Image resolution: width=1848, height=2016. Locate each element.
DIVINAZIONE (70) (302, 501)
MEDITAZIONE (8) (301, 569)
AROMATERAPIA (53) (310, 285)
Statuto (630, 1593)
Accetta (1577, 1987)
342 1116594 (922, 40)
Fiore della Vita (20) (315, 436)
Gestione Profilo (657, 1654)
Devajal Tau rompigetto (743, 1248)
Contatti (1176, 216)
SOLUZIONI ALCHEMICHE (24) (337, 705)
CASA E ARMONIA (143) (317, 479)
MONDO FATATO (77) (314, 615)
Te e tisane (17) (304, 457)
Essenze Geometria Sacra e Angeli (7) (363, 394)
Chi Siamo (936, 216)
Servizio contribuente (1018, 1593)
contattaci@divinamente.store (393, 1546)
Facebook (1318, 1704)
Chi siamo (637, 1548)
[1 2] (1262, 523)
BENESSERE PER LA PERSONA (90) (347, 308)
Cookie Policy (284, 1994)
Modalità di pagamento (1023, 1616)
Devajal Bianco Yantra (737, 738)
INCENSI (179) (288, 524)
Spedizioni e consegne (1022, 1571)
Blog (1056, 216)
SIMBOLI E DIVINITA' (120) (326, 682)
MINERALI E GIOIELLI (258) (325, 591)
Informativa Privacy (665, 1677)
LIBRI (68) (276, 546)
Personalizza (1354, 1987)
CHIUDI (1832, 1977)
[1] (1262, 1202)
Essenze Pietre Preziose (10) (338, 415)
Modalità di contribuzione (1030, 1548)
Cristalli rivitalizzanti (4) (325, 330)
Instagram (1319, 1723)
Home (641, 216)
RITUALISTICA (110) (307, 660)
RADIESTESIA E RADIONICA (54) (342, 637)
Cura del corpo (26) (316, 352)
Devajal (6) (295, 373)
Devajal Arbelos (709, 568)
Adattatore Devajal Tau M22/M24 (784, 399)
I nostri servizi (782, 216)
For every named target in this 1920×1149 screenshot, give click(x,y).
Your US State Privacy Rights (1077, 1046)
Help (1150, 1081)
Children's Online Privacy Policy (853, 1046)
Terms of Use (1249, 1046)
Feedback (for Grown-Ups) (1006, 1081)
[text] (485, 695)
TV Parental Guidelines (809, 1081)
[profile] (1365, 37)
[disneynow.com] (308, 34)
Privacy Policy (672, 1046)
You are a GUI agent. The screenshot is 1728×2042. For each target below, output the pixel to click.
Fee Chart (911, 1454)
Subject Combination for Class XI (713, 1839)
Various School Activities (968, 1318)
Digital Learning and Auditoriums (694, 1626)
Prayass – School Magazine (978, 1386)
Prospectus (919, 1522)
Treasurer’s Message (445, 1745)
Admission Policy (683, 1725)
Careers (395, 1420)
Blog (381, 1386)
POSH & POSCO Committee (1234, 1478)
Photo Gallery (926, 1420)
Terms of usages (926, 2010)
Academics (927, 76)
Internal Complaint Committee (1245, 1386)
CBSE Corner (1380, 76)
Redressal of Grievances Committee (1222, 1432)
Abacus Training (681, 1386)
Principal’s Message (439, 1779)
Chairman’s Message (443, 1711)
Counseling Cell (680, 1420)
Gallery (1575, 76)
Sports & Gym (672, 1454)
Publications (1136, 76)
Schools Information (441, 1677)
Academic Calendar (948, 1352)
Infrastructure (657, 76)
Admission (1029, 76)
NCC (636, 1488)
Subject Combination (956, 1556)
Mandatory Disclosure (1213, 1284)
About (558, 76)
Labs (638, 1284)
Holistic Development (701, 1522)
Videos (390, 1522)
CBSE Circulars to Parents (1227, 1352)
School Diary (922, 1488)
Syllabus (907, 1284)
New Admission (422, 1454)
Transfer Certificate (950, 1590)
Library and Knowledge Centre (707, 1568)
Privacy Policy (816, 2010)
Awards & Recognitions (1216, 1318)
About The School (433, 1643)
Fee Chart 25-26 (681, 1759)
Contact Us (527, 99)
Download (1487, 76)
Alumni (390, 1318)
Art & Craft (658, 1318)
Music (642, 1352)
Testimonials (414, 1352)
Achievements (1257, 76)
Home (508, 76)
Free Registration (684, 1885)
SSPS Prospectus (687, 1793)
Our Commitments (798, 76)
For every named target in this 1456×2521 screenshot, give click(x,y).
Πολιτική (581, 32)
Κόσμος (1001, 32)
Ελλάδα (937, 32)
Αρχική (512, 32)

◆ Problem to solve
In full and without alteration, transcribe the entries above.

◆ Task output
Image resolution: width=1848, height=2016. Locate each element.
DIVINAZIONE (70) (302, 501)
MEDITAZIONE (8) (301, 569)
AROMATERAPIA (53) (310, 285)
Statuto (630, 1593)
Accetta (1577, 1987)
342 1116594 (922, 40)
Fiore della Vita (20) (315, 436)
Gestione Profilo (657, 1654)
Devajal Tau rompigetto (743, 1248)
Contatti (1176, 216)
SOLUZIONI ALCHEMICHE (24) (337, 705)
CASA E ARMONIA (143) (317, 479)
MONDO FATATO (77) (314, 615)
Te e tisane (17) (304, 457)
Essenze Geometria Sacra e Angeli (7) (363, 394)
Chi Siamo (936, 216)
Servizio contribuente (1018, 1593)
contattaci@divinamente.store (393, 1546)
Facebook (1318, 1704)
Chi siamo (637, 1548)
[1 2] (1262, 523)
BENESSERE PER LA PERSONA (90) (347, 308)
Cookie Policy (284, 1994)
Modalità di pagamento (1023, 1616)
Devajal Bianco Yantra (737, 738)
INCENSI (179) (288, 524)
Spedizioni e consegne (1022, 1571)
Blog (1056, 216)
SIMBOLI E DIVINITA' (120) (326, 682)
MINERALI E GIOIELLI (258) (325, 591)
Informativa Privacy (665, 1677)
LIBRI (68) (276, 546)
Personalizza (1354, 1987)
CHIUDI (1832, 1977)
[1] (1262, 1202)
Essenze Pietre Preziose (10) (338, 415)
Modalità di contribuzione (1030, 1548)
Cristalli rivitalizzanti (4) (325, 330)
Instagram (1319, 1723)
Home (641, 216)
RITUALISTICA (110) (307, 660)
RADIESTESIA E RADIONICA (54) (342, 637)
Cura del corpo (26) (316, 352)
Devajal (6) (295, 373)
Devajal Arbelos (709, 568)
Adattatore Devajal Tau M22/M24 (784, 399)
I nostri servizi (782, 216)
For every named target in this 1920×1149 screenshot, give click(x,y).
Your US State Privacy Rights (1077, 1046)
Help (1150, 1081)
Children's Online Privacy Policy (853, 1046)
Terms of Use (1249, 1046)
Feedback (for Grown-Ups) (1006, 1081)
[text] (485, 695)
TV Parental Guidelines (809, 1081)
[profile] (1365, 37)
[disneynow.com] (308, 34)
Privacy Policy (672, 1046)
You are a GUI agent. The screenshot is 1728×2042. For each target below, output the pixel to click.
Fee Chart (911, 1454)
Subject Combination for Class XI (713, 1839)
Various School Activities (968, 1318)
Digital Learning and Auditoriums (694, 1626)
Prayass – School Magazine (978, 1386)
Prospectus (919, 1522)
Treasurer’s Message (445, 1745)
Admission Policy (683, 1725)
Careers (395, 1420)
Blog (381, 1386)
POSH & POSCO Committee (1234, 1478)
Photo Gallery (926, 1420)
Terms of usages (926, 2010)
Academics (927, 76)
Internal Complaint Committee (1245, 1386)
CBSE Corner (1380, 76)
Redressal of Grievances Committee (1222, 1432)
Abacus Training (681, 1386)
Principal’s Message (439, 1779)
Chairman’s Message (443, 1711)
Counseling Cell (680, 1420)
Gallery (1575, 76)
Sports & Gym (672, 1454)
Publications (1136, 76)
Schools Information (441, 1677)
Academic Calendar (948, 1352)
Infrastructure (657, 76)
Admission (1029, 76)
NCC (636, 1488)
Subject Combination (956, 1556)
Mandatory Disclosure (1213, 1284)
About (558, 76)
Labs (638, 1284)
Holistic Development (701, 1522)
Videos (390, 1522)
CBSE Circulars to Parents (1227, 1352)
School Diary (922, 1488)
Syllabus (907, 1284)
New Admission (422, 1454)
Transfer Certificate (950, 1590)
Library and Knowledge Centre (707, 1568)
Privacy Policy (816, 2010)
Awards & Recognitions (1216, 1318)
About The School (433, 1643)
Fee Chart 25-26 (681, 1759)
Contact Us (527, 99)
Download (1487, 76)
Alumni (390, 1318)
Art & Craft (658, 1318)
Music (642, 1352)
Testimonials (414, 1352)
Achievements (1257, 76)
Home (508, 76)
Free Registration (684, 1885)
SSPS Prospectus (687, 1793)
Our Commitments (798, 76)
For every named target in this 1456×2521 screenshot, give click(x,y).
Πολιτική (581, 32)
Κόσμος (1001, 32)
Ελλάδα (937, 32)
Αρχική (512, 32)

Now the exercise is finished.